Des municipales en 2032... décalées de quelques mois ?
Mais l'échéance de 2032 pose un autre problème électoral : en septembre 2032 auront lieu les élections sénatoriales, où la moitié des sièges de la Chambre haute sera à renouveler. Or les sénatoriales sont une élection au suffrage indirect : le collège électoral est composé en grande partie des conseillers municipaux. Il sera donc nécessaire que ces conseillers municipaux soient désignés avant le mois de septembre. Les élections municipales pourraient donc être organisées en juin, après la présidentielle d'avril et avant les sénatoriales de septembre. C'est précisément ce scénario qui avait été retenu en 1995.

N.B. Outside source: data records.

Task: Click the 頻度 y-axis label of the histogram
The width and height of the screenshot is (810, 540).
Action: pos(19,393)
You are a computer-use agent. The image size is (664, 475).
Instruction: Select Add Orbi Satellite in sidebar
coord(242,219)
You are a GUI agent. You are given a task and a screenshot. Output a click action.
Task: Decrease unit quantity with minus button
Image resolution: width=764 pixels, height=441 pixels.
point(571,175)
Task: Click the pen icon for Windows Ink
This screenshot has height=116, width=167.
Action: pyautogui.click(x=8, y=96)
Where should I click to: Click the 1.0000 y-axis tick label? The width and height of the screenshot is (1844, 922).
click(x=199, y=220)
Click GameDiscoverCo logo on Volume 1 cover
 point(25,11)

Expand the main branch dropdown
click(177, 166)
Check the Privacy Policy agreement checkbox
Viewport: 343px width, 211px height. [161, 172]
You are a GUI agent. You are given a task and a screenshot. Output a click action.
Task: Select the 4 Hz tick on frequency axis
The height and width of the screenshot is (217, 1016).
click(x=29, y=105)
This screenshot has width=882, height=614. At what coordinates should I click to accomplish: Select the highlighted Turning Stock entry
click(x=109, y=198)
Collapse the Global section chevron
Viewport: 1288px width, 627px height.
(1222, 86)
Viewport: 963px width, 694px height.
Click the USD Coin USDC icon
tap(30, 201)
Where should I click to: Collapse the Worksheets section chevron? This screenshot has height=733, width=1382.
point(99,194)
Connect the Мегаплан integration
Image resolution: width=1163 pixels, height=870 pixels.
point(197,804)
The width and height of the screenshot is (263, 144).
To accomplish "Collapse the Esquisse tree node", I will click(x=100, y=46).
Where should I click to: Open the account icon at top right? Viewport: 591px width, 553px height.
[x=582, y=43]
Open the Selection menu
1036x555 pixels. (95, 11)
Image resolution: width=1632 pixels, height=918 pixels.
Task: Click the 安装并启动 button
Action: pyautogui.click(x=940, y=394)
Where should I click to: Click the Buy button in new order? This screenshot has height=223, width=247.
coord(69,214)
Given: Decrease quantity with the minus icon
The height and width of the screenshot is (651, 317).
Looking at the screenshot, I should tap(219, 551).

Il est donc vraisemblable que le mandat des maires élus cette année soit prolongé de seulement quelques mois et pas d'une année entière en raison des sénatoriales de 2032. Mais cette hypothèse dépend également de facteurs externes. Par exemple, un mandat présidentiel écourté, pour cause de décès du Président ou de démission, rendrait de fait ce calendrier électoral prévisionnel caduque et aurait pour conséquence un mandat municipal de six ans, comme le prévoit le Code électoral.